- Written exercise -
Reproduce the entries from the line containing "Gửi bình luận (267, 2034)" to the line containing "Auguste Froschhammer (145, 186)", both included, with the request lines kept unchanged. Shift every coordinate in the answers by adding 120 to each number.

- Provided entries -

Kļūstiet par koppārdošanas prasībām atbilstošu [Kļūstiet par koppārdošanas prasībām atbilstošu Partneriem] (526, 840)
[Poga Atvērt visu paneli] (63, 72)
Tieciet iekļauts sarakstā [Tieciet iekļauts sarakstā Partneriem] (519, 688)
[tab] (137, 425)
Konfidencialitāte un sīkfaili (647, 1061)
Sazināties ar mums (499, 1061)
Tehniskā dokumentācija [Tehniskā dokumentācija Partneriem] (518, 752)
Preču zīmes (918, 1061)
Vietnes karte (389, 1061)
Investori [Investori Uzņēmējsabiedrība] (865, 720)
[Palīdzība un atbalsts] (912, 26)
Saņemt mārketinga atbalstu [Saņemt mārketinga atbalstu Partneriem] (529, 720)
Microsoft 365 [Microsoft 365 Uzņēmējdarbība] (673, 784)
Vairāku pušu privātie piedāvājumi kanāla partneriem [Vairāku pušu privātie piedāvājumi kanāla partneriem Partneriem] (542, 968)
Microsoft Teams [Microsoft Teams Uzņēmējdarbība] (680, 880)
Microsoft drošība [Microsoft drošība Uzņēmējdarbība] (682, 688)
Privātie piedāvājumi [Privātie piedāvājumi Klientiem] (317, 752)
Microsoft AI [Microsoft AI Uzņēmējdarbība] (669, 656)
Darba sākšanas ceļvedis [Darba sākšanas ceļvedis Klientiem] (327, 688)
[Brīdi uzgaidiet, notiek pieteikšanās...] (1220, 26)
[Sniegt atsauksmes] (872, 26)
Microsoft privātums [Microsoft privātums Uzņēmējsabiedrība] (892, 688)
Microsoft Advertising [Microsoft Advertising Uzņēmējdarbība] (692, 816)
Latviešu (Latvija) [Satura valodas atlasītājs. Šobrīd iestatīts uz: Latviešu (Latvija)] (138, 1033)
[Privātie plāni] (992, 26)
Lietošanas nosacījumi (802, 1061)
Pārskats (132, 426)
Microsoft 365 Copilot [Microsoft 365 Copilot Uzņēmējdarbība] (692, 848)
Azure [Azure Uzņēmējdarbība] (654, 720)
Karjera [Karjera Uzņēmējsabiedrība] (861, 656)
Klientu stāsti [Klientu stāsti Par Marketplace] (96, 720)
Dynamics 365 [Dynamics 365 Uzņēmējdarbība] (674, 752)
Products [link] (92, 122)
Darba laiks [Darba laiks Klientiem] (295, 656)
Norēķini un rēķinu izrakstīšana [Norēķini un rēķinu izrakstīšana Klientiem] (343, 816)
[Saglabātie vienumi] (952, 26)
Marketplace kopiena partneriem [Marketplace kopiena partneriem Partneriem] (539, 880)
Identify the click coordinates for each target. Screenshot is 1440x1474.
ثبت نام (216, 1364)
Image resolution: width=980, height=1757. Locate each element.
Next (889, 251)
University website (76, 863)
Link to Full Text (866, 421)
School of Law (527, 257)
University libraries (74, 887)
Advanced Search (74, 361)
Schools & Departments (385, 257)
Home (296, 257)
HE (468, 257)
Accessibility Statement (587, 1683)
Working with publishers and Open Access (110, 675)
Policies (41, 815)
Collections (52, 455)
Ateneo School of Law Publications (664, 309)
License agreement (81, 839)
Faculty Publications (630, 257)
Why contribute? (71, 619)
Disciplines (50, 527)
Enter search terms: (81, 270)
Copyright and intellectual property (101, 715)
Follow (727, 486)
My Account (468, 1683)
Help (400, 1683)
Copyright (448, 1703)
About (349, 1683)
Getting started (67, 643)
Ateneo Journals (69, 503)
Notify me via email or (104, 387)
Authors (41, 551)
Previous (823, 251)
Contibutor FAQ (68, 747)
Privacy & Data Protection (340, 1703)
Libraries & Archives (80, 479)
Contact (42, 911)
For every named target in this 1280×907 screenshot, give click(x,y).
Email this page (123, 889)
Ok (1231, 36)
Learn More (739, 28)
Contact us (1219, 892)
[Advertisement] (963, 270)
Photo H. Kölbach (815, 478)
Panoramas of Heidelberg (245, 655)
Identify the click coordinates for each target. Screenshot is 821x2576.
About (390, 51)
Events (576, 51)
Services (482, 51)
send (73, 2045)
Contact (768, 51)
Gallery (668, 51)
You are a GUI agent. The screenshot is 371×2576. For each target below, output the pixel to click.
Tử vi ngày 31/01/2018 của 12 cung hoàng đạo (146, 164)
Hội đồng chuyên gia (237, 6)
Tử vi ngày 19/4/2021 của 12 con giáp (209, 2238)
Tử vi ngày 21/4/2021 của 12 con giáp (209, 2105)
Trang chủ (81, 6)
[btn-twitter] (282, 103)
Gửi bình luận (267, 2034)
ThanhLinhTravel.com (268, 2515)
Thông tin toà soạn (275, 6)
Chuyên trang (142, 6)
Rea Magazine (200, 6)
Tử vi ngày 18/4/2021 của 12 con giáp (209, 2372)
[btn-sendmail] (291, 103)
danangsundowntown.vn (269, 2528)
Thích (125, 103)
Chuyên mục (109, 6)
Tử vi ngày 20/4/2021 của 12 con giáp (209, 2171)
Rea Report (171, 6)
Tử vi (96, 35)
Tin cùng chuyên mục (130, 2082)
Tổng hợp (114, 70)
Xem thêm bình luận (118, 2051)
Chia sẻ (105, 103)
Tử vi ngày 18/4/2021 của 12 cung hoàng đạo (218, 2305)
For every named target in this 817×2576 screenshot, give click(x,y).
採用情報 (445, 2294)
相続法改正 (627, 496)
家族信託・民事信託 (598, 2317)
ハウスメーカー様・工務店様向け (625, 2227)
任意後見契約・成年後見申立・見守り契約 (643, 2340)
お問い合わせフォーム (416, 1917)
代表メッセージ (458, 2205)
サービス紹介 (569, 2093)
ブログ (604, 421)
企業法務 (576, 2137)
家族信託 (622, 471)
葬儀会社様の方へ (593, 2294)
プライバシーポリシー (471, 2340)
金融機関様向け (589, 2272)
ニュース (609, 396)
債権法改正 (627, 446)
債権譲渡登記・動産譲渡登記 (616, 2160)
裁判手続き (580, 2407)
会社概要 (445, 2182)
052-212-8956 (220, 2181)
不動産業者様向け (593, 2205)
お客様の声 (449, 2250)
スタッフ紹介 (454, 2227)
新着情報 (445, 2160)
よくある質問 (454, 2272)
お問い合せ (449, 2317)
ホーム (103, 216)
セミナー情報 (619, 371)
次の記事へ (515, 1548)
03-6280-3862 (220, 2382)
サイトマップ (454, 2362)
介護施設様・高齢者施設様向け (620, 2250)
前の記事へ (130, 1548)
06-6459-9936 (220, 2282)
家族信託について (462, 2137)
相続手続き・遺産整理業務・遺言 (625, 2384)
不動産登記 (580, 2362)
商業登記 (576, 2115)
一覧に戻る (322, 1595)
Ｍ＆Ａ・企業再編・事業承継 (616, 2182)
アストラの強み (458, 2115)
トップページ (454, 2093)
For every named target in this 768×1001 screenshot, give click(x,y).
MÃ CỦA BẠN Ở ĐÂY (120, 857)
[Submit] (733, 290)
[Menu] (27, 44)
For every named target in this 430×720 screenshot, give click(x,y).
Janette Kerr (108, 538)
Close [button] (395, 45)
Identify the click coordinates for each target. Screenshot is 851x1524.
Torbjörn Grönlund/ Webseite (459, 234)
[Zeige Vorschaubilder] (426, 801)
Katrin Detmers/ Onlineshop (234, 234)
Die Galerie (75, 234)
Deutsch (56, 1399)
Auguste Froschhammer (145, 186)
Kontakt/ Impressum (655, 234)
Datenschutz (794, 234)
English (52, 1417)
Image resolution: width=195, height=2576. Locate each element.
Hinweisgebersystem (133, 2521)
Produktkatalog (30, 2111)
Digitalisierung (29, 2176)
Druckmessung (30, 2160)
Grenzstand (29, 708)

- Response -
Gửi bình luận (387, 2154)
ThanhLinhTravel.com (388, 2635)
Thông tin toà soạn (395, 126)
Chuyên trang (262, 126)
Rea Magazine (320, 126)
Tử vi ngày 18/4/2021 của 12 con giáp (329, 2492)
[btn-sendmail] (411, 223)
danangsundowntown.vn (389, 2648)
Thích (245, 223)
Chuyên mục (229, 126)
Tử vi ngày 20/4/2021 của 12 con giáp (329, 2291)
Rea Report (291, 126)
Tử vi (216, 155)
Tin cùng chuyên mục (250, 2202)
Tổng hợp (234, 190)
Xem thêm bình luận (238, 2171)
Chia sẻ (225, 223)
Tử vi ngày 18/4/2021 của 12 cung hoàng đạo (338, 2425)
For every named target in this 817×2576 screenshot, give click(x,y).
採用情報 (565, 2414)
相続法改正 (747, 616)
家族信託・民事信託 (718, 2437)
ハウスメーカー様・工務店様向け (745, 2347)
任意後見契約・成年後見申立・見守り契約 (763, 2460)
お問い合わせフォーム (536, 2037)
代表メッセージ (578, 2325)
サービス紹介 (689, 2213)
ブログ (724, 541)
企業法務 (696, 2257)
家族信託 (742, 591)
葬儀会社様の方へ (713, 2414)
プライバシーポリシー (591, 2460)
金融機関様向け (709, 2392)
ニュース (729, 516)
債権法改正 (747, 566)
債権譲渡登記・動産譲渡登記 (736, 2280)
裁判手続き (700, 2527)
会社概要 (565, 2302)
052-212-8956 (340, 2301)
不動産業者様向け (713, 2325)
お客様の声 (569, 2370)
スタッフ紹介 (574, 2347)
新着情報 (565, 2280)
よくある質問 (574, 2392)
お問い合せ (569, 2437)
ホーム (223, 336)
セミナー情報 (739, 491)
次の記事へ (635, 1668)
03-6280-3862 (340, 2502)
サイトマップ (574, 2482)
介護施設様・高齢者施設様向け (740, 2370)
前の記事へ (250, 1668)
06-6459-9936 (340, 2402)
家族信託について (582, 2257)
相続手続き・遺産整理業務・遺言 (745, 2504)
不動産登記 (700, 2482)
商業登記 (696, 2235)
一覧に戻る (442, 1715)
Ｍ＆Ａ・企業再編・事業承継 (736, 2302)
アストラの強み (578, 2235)
トップページ (574, 2213)
For every named target in this 768×1001 screenshot, give click(x,y).
MÃ CỦA BẠN Ở ĐÂY (240, 977)
[Submit] (853, 410)
[Menu] (147, 164)
For every named target in this 430×720 screenshot, give click(x,y).
Janette Kerr (228, 658)
Close [button] (515, 165)
Identify the click coordinates for each target. Screenshot is 851x1524.
Torbjörn Grönlund/ Webseite (579, 354)
[Zeige Vorschaubilder] (546, 921)
Katrin Detmers/ Onlineshop (354, 354)
Die Galerie (195, 354)
Deutsch (176, 1519)
Auguste Froschhammer (265, 306)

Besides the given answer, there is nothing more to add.